> **Records**
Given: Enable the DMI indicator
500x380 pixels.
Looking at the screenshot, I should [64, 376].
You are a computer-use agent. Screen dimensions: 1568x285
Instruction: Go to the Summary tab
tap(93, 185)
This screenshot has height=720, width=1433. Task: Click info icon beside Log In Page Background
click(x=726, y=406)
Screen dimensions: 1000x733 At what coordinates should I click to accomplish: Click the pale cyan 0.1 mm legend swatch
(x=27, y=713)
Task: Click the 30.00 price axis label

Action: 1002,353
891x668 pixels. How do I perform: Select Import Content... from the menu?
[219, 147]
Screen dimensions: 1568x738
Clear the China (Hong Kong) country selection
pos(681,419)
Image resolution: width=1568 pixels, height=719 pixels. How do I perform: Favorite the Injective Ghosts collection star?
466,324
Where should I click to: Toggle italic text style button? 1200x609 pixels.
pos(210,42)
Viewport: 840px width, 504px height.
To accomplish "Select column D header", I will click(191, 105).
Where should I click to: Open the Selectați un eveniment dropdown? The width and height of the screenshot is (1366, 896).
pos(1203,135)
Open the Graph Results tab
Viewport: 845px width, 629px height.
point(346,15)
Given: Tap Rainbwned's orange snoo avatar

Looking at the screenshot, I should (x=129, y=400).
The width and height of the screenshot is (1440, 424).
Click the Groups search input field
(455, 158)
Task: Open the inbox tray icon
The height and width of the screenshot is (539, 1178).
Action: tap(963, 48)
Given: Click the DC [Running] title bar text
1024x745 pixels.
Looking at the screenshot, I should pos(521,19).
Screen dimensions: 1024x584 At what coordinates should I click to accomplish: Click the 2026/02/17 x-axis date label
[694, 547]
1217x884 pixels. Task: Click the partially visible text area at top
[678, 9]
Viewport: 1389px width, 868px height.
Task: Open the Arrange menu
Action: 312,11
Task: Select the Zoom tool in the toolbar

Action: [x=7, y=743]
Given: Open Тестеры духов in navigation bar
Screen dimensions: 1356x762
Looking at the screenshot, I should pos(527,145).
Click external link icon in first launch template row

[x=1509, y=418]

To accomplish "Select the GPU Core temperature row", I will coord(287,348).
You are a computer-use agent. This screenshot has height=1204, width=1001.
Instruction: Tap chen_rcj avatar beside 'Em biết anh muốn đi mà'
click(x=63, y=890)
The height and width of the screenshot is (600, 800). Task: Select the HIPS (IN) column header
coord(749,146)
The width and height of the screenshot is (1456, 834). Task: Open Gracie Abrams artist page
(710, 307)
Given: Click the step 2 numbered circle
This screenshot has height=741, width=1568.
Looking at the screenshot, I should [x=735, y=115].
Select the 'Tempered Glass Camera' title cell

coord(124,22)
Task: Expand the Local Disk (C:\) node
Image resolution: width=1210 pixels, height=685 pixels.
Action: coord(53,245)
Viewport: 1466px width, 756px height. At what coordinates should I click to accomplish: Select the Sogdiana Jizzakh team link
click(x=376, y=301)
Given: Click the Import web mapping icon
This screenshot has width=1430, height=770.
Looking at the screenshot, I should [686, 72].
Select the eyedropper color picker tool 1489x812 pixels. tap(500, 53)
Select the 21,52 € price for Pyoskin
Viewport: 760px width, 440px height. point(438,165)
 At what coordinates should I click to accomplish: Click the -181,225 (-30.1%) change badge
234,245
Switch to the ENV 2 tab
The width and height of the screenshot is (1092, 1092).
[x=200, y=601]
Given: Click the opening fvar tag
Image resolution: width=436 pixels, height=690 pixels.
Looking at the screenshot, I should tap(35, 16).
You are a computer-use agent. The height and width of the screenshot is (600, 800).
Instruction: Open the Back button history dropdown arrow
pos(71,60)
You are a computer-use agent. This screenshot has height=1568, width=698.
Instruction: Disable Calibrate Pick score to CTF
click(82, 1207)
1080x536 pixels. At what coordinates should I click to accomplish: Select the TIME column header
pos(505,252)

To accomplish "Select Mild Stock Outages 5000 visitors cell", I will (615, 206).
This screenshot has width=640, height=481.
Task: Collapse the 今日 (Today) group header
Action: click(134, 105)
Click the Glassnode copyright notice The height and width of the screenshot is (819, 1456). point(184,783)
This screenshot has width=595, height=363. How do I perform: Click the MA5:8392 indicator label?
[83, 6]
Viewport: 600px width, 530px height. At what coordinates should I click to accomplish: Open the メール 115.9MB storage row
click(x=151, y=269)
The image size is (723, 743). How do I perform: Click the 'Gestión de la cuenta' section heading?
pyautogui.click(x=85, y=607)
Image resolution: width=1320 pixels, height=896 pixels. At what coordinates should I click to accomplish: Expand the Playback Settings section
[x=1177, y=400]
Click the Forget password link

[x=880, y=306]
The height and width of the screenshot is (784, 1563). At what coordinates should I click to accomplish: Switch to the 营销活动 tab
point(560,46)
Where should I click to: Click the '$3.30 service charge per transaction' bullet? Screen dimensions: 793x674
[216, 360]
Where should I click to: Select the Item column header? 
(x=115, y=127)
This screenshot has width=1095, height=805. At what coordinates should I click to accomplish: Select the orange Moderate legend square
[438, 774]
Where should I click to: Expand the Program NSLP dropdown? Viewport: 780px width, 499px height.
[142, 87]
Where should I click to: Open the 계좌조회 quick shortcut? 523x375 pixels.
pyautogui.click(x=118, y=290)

> **Set problem**
Copy every one of the rows above line for line, with no change to any word, number or mark.

> **Output**
Given: Enable the DMI indicator
500x380 pixels.
Looking at the screenshot, I should [64, 376].
You are a computer-use agent. Screen dimensions: 1568x285
Instruction: Go to the Summary tab
tap(93, 185)
This screenshot has height=720, width=1433. Task: Click info icon beside Log In Page Background
click(x=726, y=406)
Screen dimensions: 1000x733 At what coordinates should I click to accomplish: Click the pale cyan 0.1 mm legend swatch
(x=27, y=713)
Task: Click the 30.00 price axis label

Action: 1002,353
891x668 pixels. How do I perform: Select Import Content... from the menu?
[219, 147]
Screen dimensions: 1568x738
Clear the China (Hong Kong) country selection
pos(681,419)
Image resolution: width=1568 pixels, height=719 pixels. How do I perform: Favorite the Injective Ghosts collection star?
466,324
Where should I click to: Toggle italic text style button? 1200x609 pixels.
pos(210,42)
Viewport: 840px width, 504px height.
To accomplish "Select column D header", I will click(191, 105).
Where should I click to: Open the Selectați un eveniment dropdown? The width and height of the screenshot is (1366, 896).
pos(1203,135)
Open the Graph Results tab
Viewport: 845px width, 629px height.
point(346,15)
Given: Tap Rainbwned's orange snoo avatar

Looking at the screenshot, I should (x=129, y=400).
The width and height of the screenshot is (1440, 424).
Click the Groups search input field
(455, 158)
Task: Open the inbox tray icon
The height and width of the screenshot is (539, 1178).
Action: tap(963, 48)
Given: Click the DC [Running] title bar text
1024x745 pixels.
Looking at the screenshot, I should pos(521,19).
Screen dimensions: 1024x584 At what coordinates should I click to accomplish: Click the 2026/02/17 x-axis date label
[694, 547]
1217x884 pixels. Task: Click the partially visible text area at top
[678, 9]
Viewport: 1389px width, 868px height.
Task: Open the Arrange menu
Action: 312,11
Task: Select the Zoom tool in the toolbar

Action: [x=7, y=743]
Given: Open Тестеры духов in navigation bar
Screen dimensions: 1356x762
Looking at the screenshot, I should pos(527,145).
Click external link icon in first launch template row

[x=1509, y=418]

To accomplish "Select the GPU Core temperature row", I will coord(287,348).
You are a computer-use agent. This screenshot has height=1204, width=1001.
Instruction: Tap chen_rcj avatar beside 'Em biết anh muốn đi mà'
click(x=63, y=890)
The height and width of the screenshot is (600, 800). Task: Select the HIPS (IN) column header
coord(749,146)
The width and height of the screenshot is (1456, 834). Task: Open Gracie Abrams artist page
(710, 307)
Given: Click the step 2 numbered circle
This screenshot has height=741, width=1568.
Looking at the screenshot, I should [x=735, y=115].
Select the 'Tempered Glass Camera' title cell

coord(124,22)
Task: Expand the Local Disk (C:\) node
Image resolution: width=1210 pixels, height=685 pixels.
Action: coord(53,245)
Viewport: 1466px width, 756px height. At what coordinates should I click to accomplish: Select the Sogdiana Jizzakh team link
click(x=376, y=301)
Given: Click the Import web mapping icon
This screenshot has width=1430, height=770.
Looking at the screenshot, I should [686, 72].
Select the eyedropper color picker tool 1489x812 pixels. tap(500, 53)
Select the 21,52 € price for Pyoskin
Viewport: 760px width, 440px height. point(438,165)
 At what coordinates should I click to accomplish: Click the -181,225 (-30.1%) change badge
234,245
Switch to the ENV 2 tab
The width and height of the screenshot is (1092, 1092).
[x=200, y=601]
Given: Click the opening fvar tag
Image resolution: width=436 pixels, height=690 pixels.
Looking at the screenshot, I should tap(35, 16).
You are a computer-use agent. The height and width of the screenshot is (600, 800).
Instruction: Open the Back button history dropdown arrow
pos(71,60)
You are a computer-use agent. This screenshot has height=1568, width=698.
Instruction: Disable Calibrate Pick score to CTF
click(82, 1207)
1080x536 pixels. At what coordinates should I click to accomplish: Select the TIME column header
pos(505,252)

To accomplish "Select Mild Stock Outages 5000 visitors cell", I will (615, 206).
This screenshot has width=640, height=481.
Task: Collapse the 今日 (Today) group header
Action: click(134, 105)
Click the Glassnode copyright notice The height and width of the screenshot is (819, 1456). point(184,783)
This screenshot has width=595, height=363. How do I perform: Click the MA5:8392 indicator label?
[83, 6]
Viewport: 600px width, 530px height. At what coordinates should I click to accomplish: Open the メール 115.9MB storage row
click(x=151, y=269)
The image size is (723, 743). How do I perform: Click the 'Gestión de la cuenta' section heading?
pyautogui.click(x=85, y=607)
Image resolution: width=1320 pixels, height=896 pixels. At what coordinates should I click to accomplish: Expand the Playback Settings section
[x=1177, y=400]
Click the Forget password link

[x=880, y=306]
The height and width of the screenshot is (784, 1563). At what coordinates should I click to accomplish: Switch to the 营销活动 tab
point(560,46)
Where should I click to: Click the '$3.30 service charge per transaction' bullet? Screen dimensions: 793x674
[216, 360]
Where should I click to: Select the Item column header? 
(x=115, y=127)
This screenshot has width=1095, height=805. At what coordinates should I click to accomplish: Select the orange Moderate legend square
[438, 774]
Where should I click to: Expand the Program NSLP dropdown? Viewport: 780px width, 499px height.
[142, 87]
Where should I click to: Open the 계좌조회 quick shortcut? 523x375 pixels.
pyautogui.click(x=118, y=290)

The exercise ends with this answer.